Foreign institutional investors (FIIs) are at it again. They’ve started making a quick buck using the arbitrage opportunities between Indian and international stock markets.
American Depository Receipts (ADRs) and Global Depository Receipts (GDRs) of Indian companies are trading at a 2-4 per cent discount to their domestic prices. As a result, FIIs are purchasing ADRs and GDRs abroad, converting them into local shares and selling them at a profit in the Indian market.

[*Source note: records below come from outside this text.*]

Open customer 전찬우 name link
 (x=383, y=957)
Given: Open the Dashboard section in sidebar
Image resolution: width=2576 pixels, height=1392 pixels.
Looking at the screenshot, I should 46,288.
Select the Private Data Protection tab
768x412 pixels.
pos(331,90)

For instance, GDRs of Grasim Industries, Gas Authority of India (Gail), Mahindra & Mahindra, ITC and State Bank of India (SBI) — which trade on London and Luxemburg exchanges — are trading at a 2-4 per cent discount to their prices in the Indian market. Similarly, ADRs of ICICI Bank, Tata Communication and Infosys Technologies are available at a discount of 1-3 per cent.
Market experts said that while this signalled a weakening sentiment towards Indian stocks, it has also opened a window of opportunity for FIIs to make a quick buck.
Gautam Chand, CEO, Instanex Capital, said the selling pressure in the liquid depository receipts (DRs) was largely due to a sharp rise in domestic share prices after the election results.
The first signs of this arbitrage opportunity were noticed in October 2008, when DRs of ICICI Bank and SBI started trading at a discount abroad. This allowed FIIs to make the most of the opportunity. This trend continued till March.
Post-March, both global and Indian markets recovered quite sharply. However, the rate of growth in the Indian market was much faster than other world markets, thereby reducing arbitrage opportunities for FIIs. But in the last two weeks, these opportunities have risen almost to the pre-March levels.
The Bombay Stock Exchange (BSE) Sensitive Index, or Sensex, rose 27 per cent between May 15 and June 10. In comparison, other world indices rose between 5 per cent and 11 per cent in the same period.
Even now, while world indices are still hovering around their May 15 levels, the Sensex is up by 18 per cent.
The conversion of DRs into local shares is clearly seen from the decline in custodians’ holdings in depositories. SBI’s GDR holdings has dipped more than 2 percentage points from 6.46 per cent to 4.27 per cent between October 2008 and March 2009. For Gail, ICICI Bank and L&T, the holdings have slipped by 1 percentage point each.